Commenter dan g. wonders how Windows can treat non-Unicode applications as Unicode via the Regional and Language Options control panel, specifically the part that lets you choose the Language for non-Unicode programs. “Having always believed that the only way to display, say, Chinese characters correctly was to compile with _UNICODE, this facility seems all the more remarkable.”
This setting is really not as magical as it appears. (After all, we had Chinese versions of 16-bit Windows that displayed Chinese characters just fine, and they certainly didn’t use Unicode since Unicode hadn’t been invented yet.) Michael Kaplan went through this and many other settings in the Regional and Language Options control panel, and from the chart at the top of the page, you see what Windows XP calls the Language for Non-Unicode Programs used to go by the name Default System Locale. The old name does a better job of describing what it actually does but does a worse job of describing what it’s used for.

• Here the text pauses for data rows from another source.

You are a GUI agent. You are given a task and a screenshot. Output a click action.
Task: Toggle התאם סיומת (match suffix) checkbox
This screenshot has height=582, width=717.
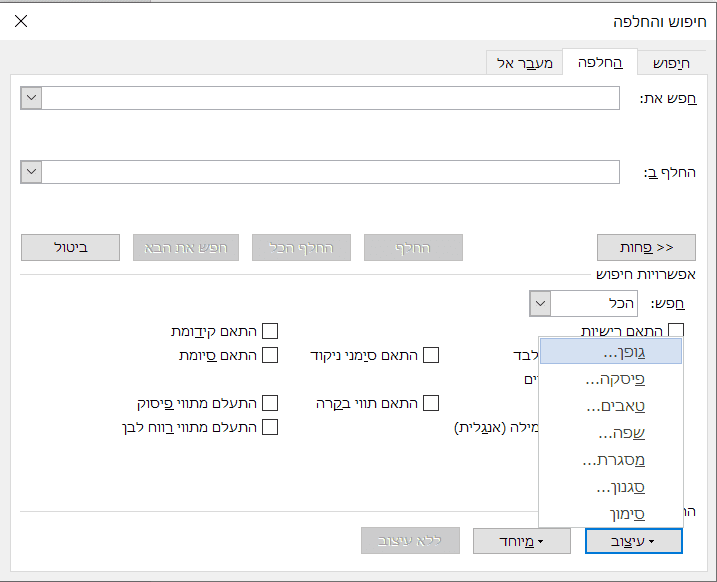point(270,355)
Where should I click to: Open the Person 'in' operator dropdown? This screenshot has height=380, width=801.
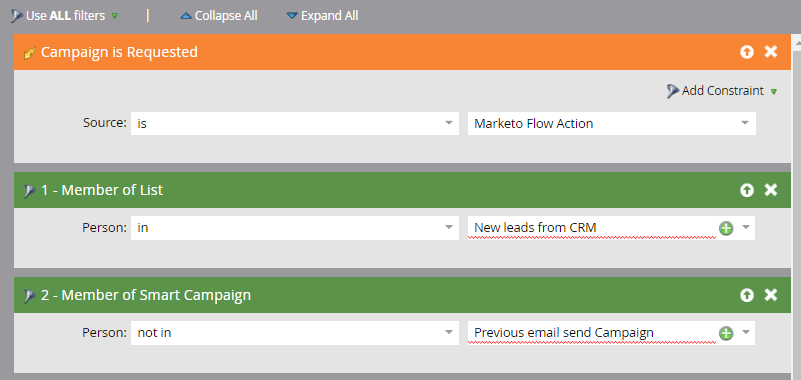[x=295, y=228]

In Win32, three character encodings have special status. Unicode (more precisely, UTF-16) of course is what Windows uses internally. There are also two 8-bit code pages: CP_ACP
, the so-called ANSI code page (even though it isn’t actually ANSI), and the CP_OEM
code page, the so-called OEM code page (even though it isn’t provided by the OEM).

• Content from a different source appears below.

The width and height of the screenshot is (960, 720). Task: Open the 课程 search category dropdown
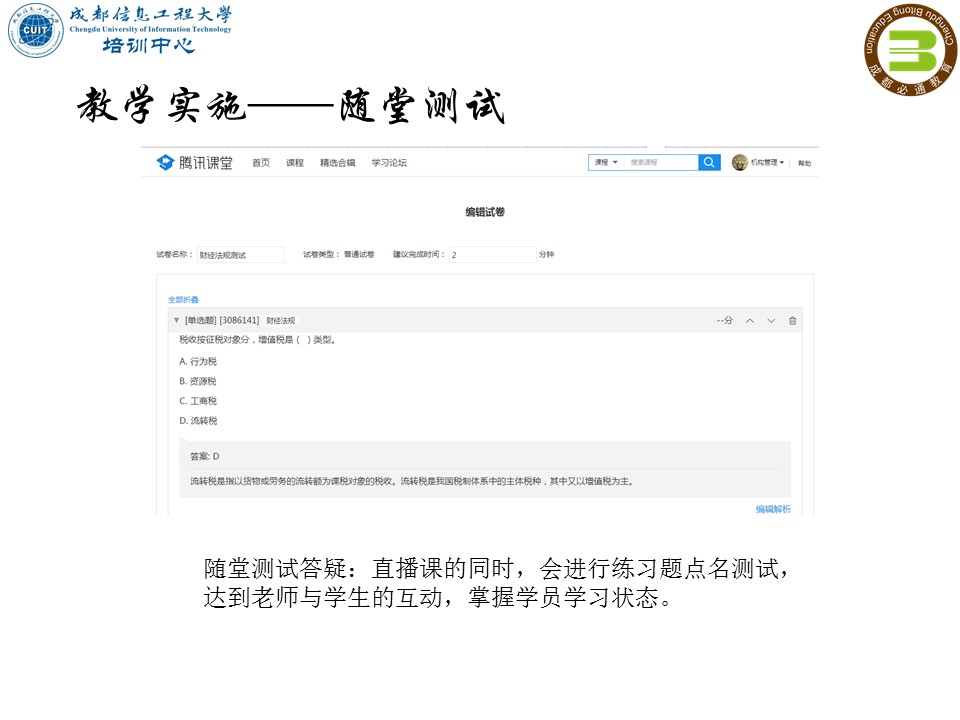coord(604,162)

When a non-Unicode program calls a function like TextOutA
to display a string represented in the ANSI code page, the string is converted to Unicode via the CP_ACP
code page. The Language for non-Unicode programs setting controls what code page CP_ACP
corresponds to. On U.S. systems, it’s typically code page 1252, but you can change it via that control panel. And that’s where it becomes possible to display Chinese characters without using Unicode.

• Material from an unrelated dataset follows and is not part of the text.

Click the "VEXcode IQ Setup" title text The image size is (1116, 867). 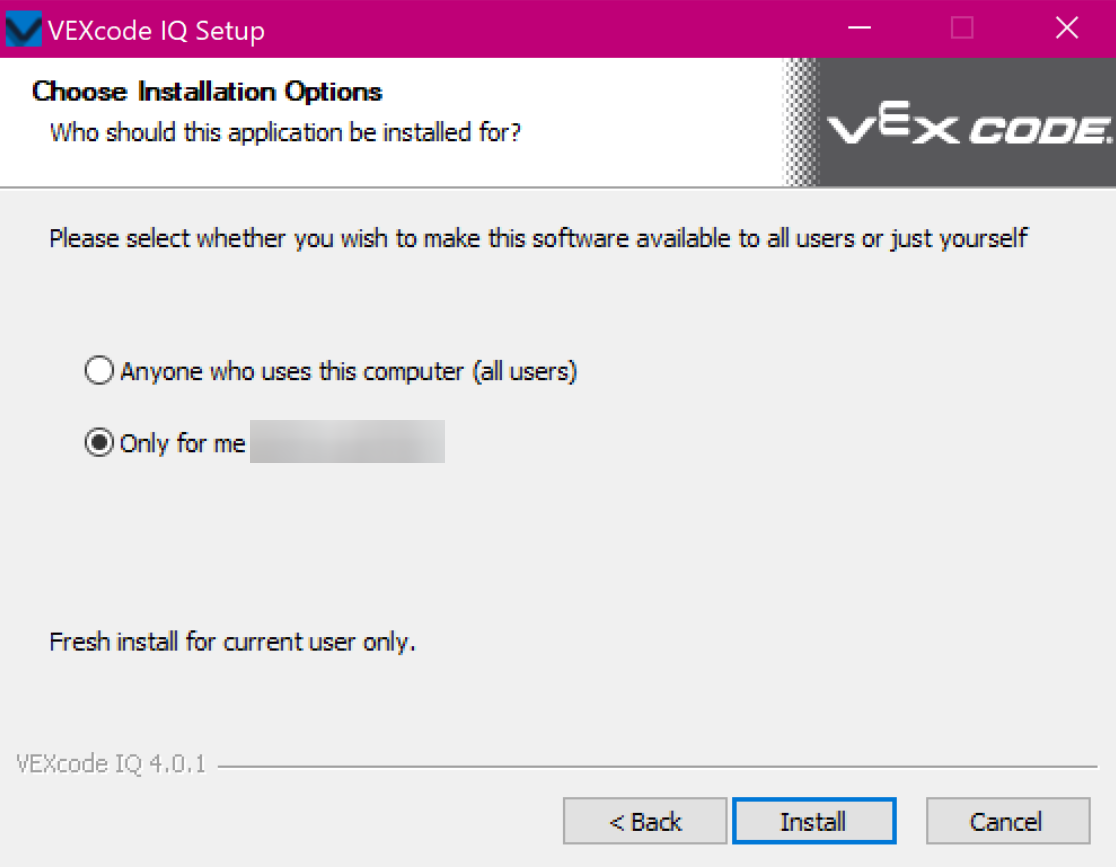click(x=160, y=30)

For example, code page 950 is a double-byte code page commonly seen in countries that use traditional Chinese characters. It can represent the English alphabet of A-Z, and through the use of double-byte characters can also represent a wide array of traditional Chinese characters, such as this block of characters which are represented by byte sequences of the form B3 40 through B3 FE. If the ANSI code page is code page 950 and you pass data formatted for that code page to, say, the TextOutA
function, the corresponding Chinese characters will display, even though the program itself doesn’t use Unicode explicitly.
That’s why it’s called the Language for non-Unicode programs. It specifies which character set non-Unicode data should be interpreted as.